• [WORK ITEM] From the listing below, pull each line that includes "will".

-- Opening Marker --

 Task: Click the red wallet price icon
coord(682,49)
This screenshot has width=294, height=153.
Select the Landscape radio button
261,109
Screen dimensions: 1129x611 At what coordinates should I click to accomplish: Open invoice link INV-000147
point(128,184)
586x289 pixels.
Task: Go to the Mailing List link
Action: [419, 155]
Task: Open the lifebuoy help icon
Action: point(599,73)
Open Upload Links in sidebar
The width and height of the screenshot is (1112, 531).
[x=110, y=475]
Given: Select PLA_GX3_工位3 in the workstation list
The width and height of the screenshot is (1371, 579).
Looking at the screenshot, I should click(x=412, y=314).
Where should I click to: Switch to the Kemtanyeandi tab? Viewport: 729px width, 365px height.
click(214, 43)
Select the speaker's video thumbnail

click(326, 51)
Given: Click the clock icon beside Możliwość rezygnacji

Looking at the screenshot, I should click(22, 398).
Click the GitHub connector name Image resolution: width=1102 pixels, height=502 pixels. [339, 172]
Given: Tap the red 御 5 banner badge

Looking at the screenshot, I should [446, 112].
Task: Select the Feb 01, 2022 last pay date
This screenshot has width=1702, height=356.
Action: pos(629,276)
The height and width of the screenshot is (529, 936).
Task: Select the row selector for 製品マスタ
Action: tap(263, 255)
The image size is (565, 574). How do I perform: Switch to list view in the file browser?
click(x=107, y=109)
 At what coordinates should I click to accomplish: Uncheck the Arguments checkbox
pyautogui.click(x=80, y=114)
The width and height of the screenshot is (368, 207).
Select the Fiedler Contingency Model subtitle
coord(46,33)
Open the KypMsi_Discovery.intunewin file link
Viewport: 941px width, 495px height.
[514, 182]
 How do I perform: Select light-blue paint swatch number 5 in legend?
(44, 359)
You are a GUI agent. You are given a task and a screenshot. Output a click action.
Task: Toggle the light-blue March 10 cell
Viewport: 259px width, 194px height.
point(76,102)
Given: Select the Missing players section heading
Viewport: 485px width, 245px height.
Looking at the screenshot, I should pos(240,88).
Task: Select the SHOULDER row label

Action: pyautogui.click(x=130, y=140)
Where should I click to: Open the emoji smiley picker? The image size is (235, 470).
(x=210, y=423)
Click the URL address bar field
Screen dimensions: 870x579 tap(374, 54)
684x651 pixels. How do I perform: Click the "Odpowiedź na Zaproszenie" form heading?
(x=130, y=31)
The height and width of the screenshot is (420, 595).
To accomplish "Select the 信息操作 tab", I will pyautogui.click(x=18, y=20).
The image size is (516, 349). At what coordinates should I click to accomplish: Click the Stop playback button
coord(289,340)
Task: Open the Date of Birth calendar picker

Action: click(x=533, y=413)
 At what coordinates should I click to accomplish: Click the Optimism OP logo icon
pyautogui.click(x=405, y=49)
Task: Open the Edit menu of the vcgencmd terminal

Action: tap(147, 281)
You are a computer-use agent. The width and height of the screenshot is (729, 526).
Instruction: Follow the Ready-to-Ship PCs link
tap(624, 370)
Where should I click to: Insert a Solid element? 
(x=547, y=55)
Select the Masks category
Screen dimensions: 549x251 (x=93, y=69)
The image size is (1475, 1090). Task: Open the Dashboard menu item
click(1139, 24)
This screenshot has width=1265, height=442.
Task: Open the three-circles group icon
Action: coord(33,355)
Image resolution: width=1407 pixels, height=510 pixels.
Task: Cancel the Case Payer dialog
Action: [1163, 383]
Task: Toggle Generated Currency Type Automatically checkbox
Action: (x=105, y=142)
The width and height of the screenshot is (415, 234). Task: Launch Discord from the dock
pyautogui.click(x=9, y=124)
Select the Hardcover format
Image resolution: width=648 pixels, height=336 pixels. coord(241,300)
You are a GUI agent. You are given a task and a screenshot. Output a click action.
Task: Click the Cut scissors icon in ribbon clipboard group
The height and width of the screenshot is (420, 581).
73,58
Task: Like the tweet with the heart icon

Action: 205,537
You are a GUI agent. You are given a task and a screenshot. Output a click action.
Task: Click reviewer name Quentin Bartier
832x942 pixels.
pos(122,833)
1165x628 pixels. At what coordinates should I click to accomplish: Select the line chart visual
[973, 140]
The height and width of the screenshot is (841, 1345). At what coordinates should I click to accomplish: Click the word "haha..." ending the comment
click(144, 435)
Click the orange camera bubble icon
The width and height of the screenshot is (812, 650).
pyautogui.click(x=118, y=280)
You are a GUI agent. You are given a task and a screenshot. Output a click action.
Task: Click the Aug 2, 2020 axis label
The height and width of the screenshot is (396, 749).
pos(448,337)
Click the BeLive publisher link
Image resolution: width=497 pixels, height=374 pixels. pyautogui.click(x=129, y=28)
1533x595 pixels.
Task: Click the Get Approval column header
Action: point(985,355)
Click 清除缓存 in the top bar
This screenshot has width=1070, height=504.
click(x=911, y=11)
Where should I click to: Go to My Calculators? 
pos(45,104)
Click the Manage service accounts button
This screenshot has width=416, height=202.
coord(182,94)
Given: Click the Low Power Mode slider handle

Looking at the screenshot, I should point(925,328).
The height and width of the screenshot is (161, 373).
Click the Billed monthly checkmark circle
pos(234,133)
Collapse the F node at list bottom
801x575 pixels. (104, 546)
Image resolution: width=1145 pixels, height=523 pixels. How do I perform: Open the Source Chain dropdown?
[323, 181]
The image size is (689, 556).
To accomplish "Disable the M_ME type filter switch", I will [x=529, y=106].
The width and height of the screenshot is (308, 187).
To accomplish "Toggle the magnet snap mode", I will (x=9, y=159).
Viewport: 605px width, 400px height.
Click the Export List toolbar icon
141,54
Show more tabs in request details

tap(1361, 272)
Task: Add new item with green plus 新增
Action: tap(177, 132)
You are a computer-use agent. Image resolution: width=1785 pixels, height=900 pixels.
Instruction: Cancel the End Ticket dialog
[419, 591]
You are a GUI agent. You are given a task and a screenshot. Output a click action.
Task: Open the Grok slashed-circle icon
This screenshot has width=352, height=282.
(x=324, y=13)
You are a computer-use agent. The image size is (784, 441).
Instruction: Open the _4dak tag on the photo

-- Closing Marker --

• [RESULT OF THIS EXERCISE]
To accomplish "Select the 信息操作 tab", I will pyautogui.click(x=18, y=20).
To accomplish "Disable the M_ME type filter switch", I will [x=529, y=106].
To accomplish "Toggle the magnet snap mode", I will (x=9, y=159).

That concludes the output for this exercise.